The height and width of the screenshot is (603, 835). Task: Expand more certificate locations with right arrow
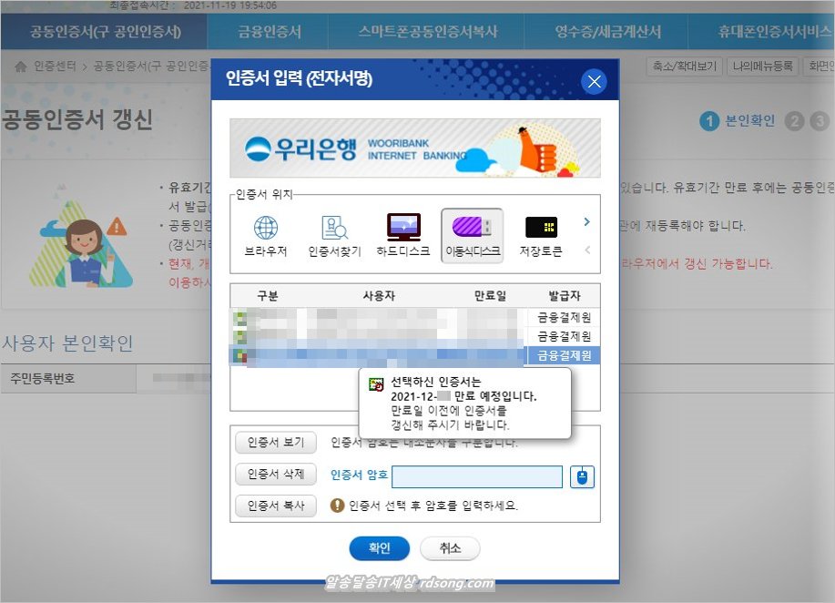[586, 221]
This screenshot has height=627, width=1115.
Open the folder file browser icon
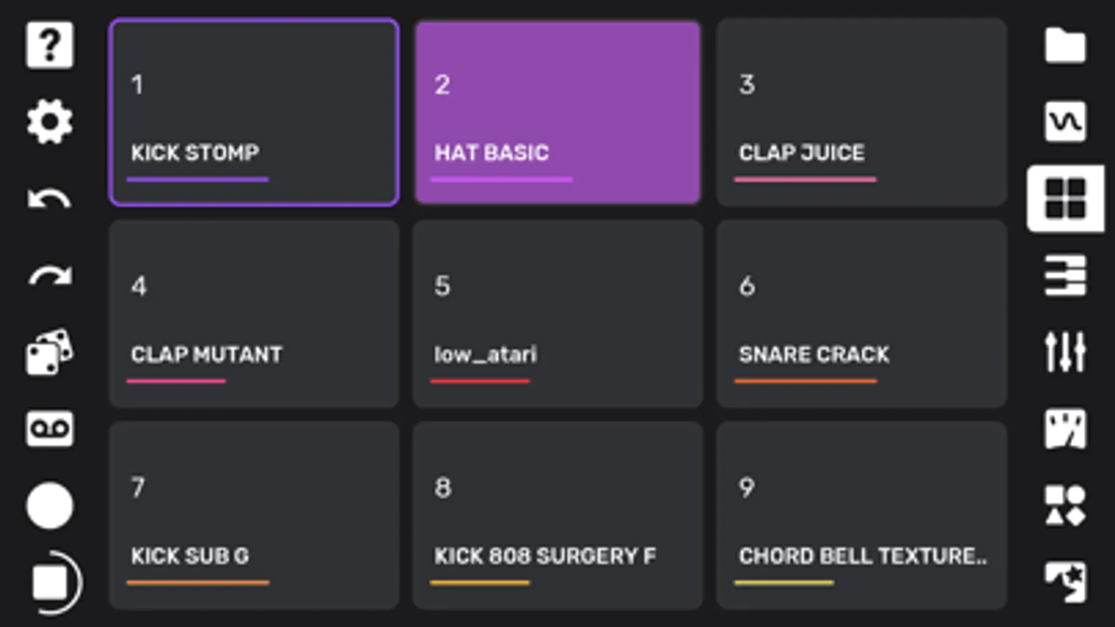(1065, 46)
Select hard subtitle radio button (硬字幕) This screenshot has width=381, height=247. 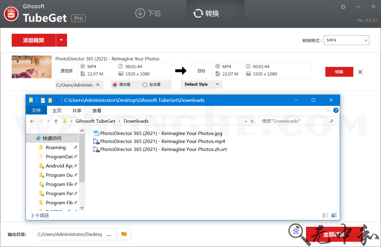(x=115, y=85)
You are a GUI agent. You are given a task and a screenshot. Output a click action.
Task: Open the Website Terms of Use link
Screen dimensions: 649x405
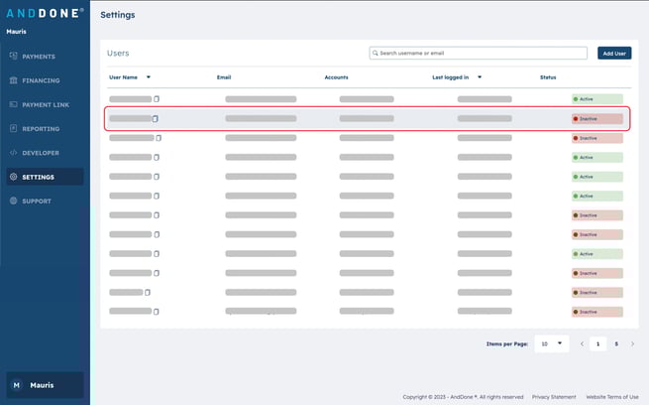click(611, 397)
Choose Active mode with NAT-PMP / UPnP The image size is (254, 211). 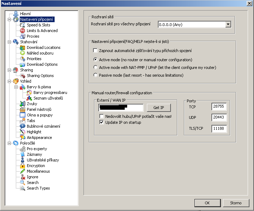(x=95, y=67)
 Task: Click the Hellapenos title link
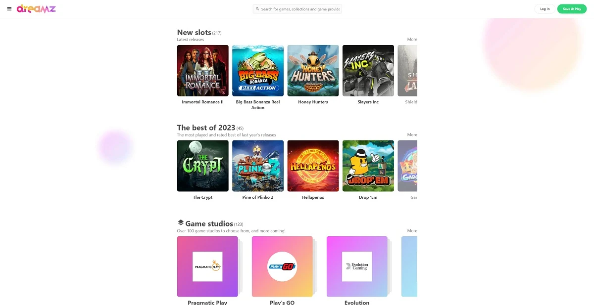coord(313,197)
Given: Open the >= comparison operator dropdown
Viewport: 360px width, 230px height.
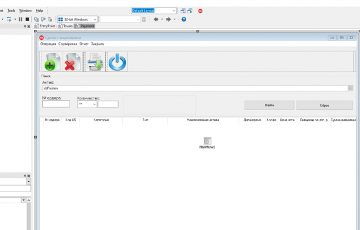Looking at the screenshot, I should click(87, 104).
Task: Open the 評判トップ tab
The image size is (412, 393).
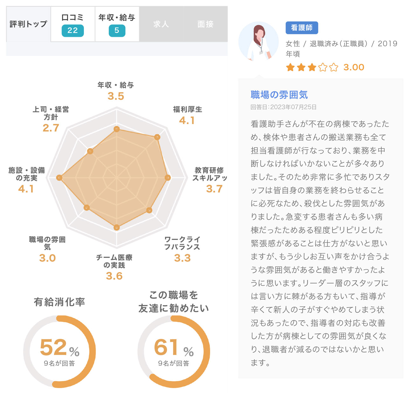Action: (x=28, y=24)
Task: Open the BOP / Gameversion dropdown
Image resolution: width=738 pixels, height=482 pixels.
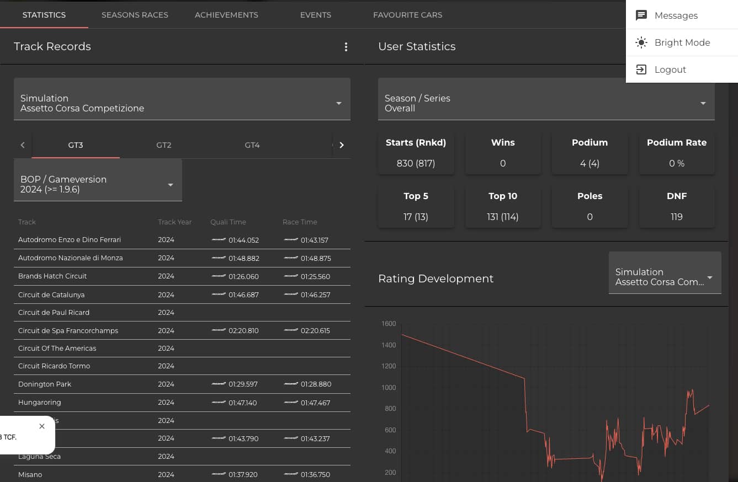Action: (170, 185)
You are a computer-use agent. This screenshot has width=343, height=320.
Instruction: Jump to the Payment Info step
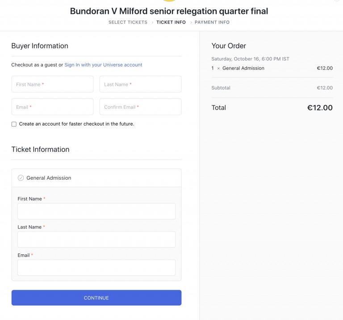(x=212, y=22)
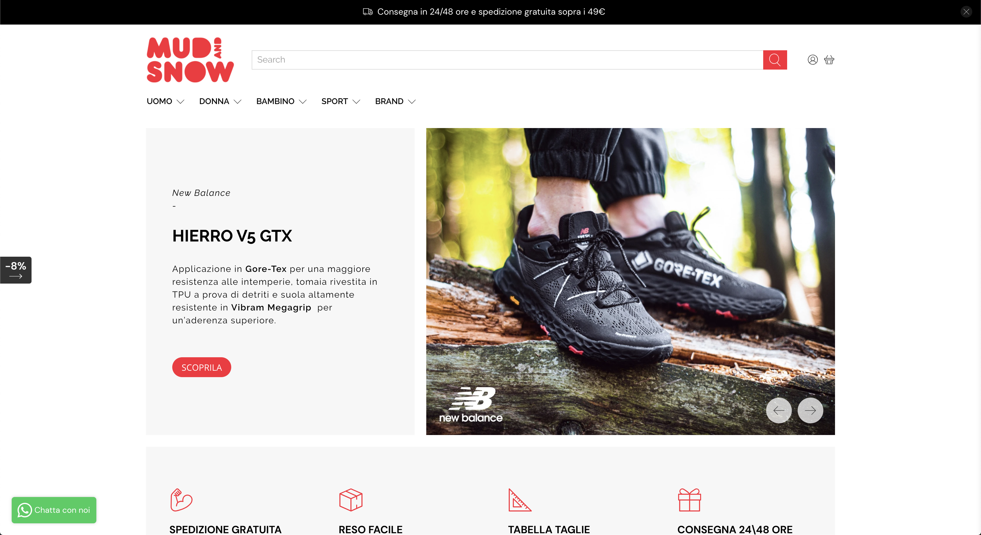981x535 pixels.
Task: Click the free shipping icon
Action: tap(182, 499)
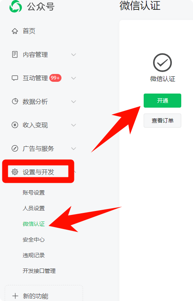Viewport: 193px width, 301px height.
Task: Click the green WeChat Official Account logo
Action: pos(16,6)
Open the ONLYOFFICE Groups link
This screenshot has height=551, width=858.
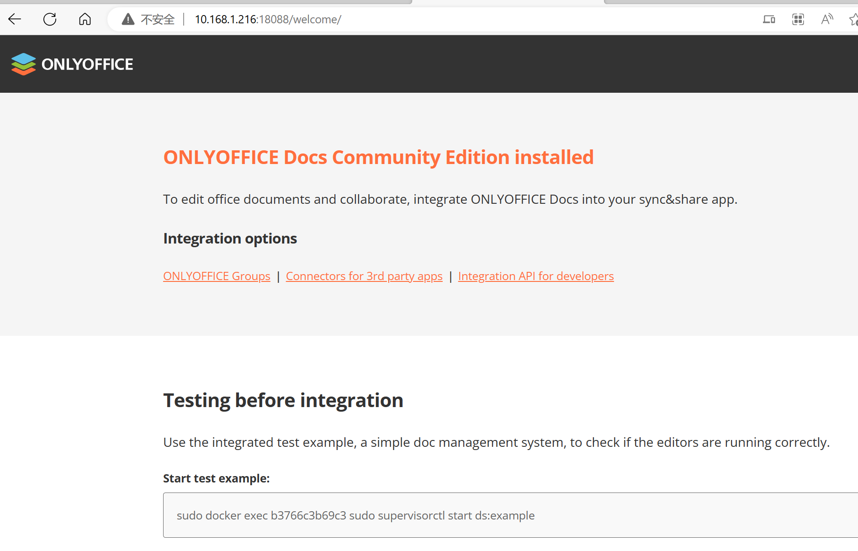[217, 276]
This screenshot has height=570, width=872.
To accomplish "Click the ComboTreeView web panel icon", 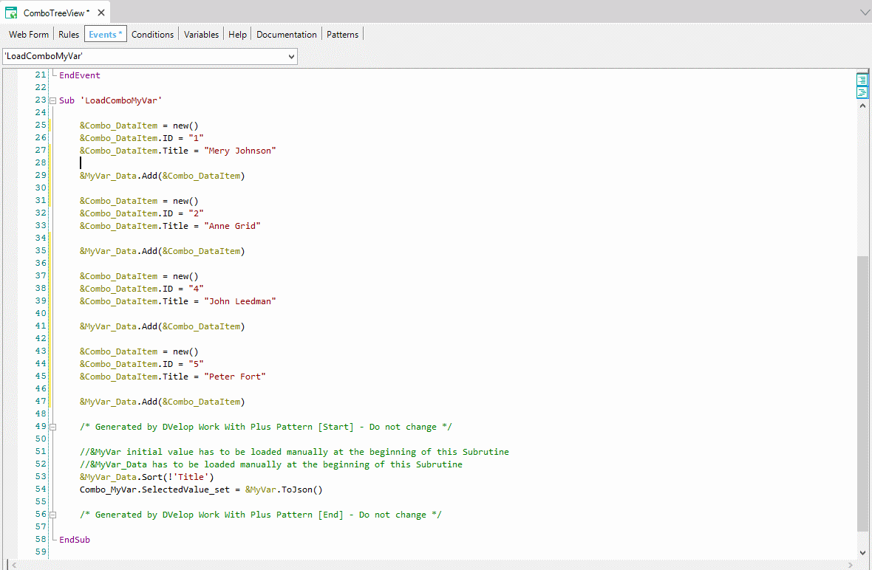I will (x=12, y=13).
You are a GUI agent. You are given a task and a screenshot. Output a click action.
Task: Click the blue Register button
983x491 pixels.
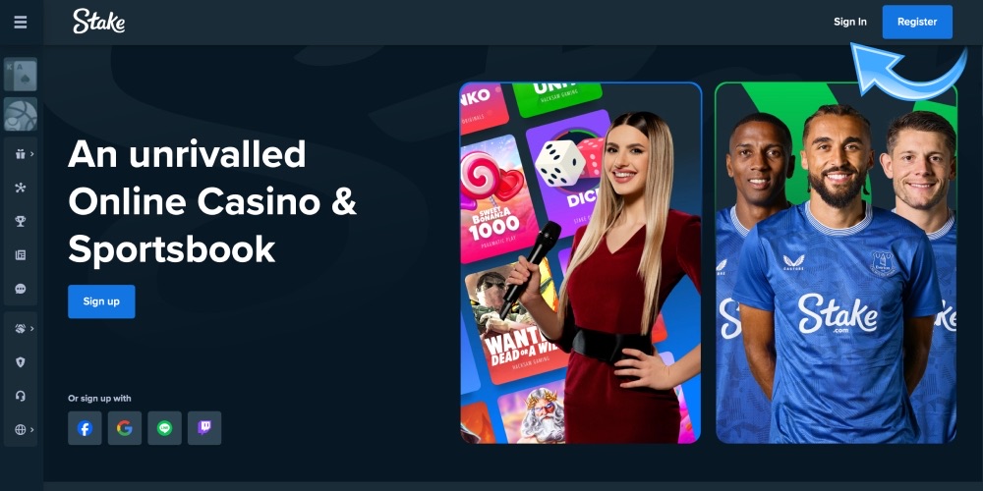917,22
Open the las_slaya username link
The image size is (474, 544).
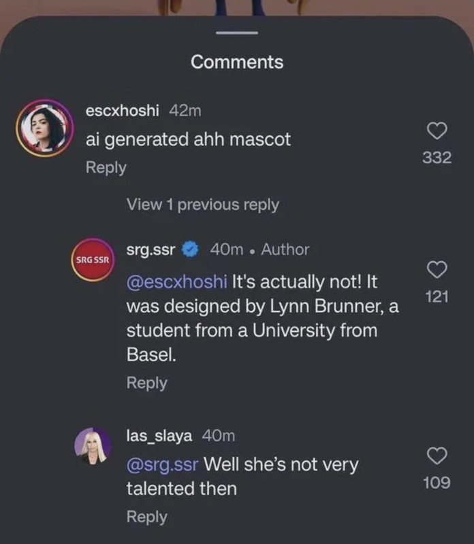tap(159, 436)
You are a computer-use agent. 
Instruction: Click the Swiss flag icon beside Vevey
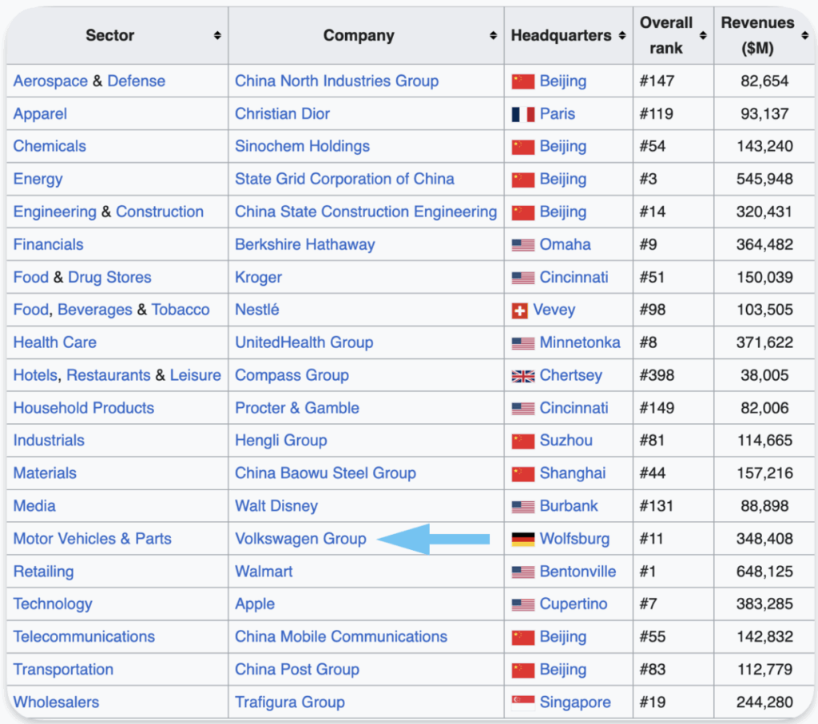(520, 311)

### WRITTEN REQUEST
Count the lines of the data above that contain the string "link", matching case exactly. Reply with the number only.

### ANSWER
4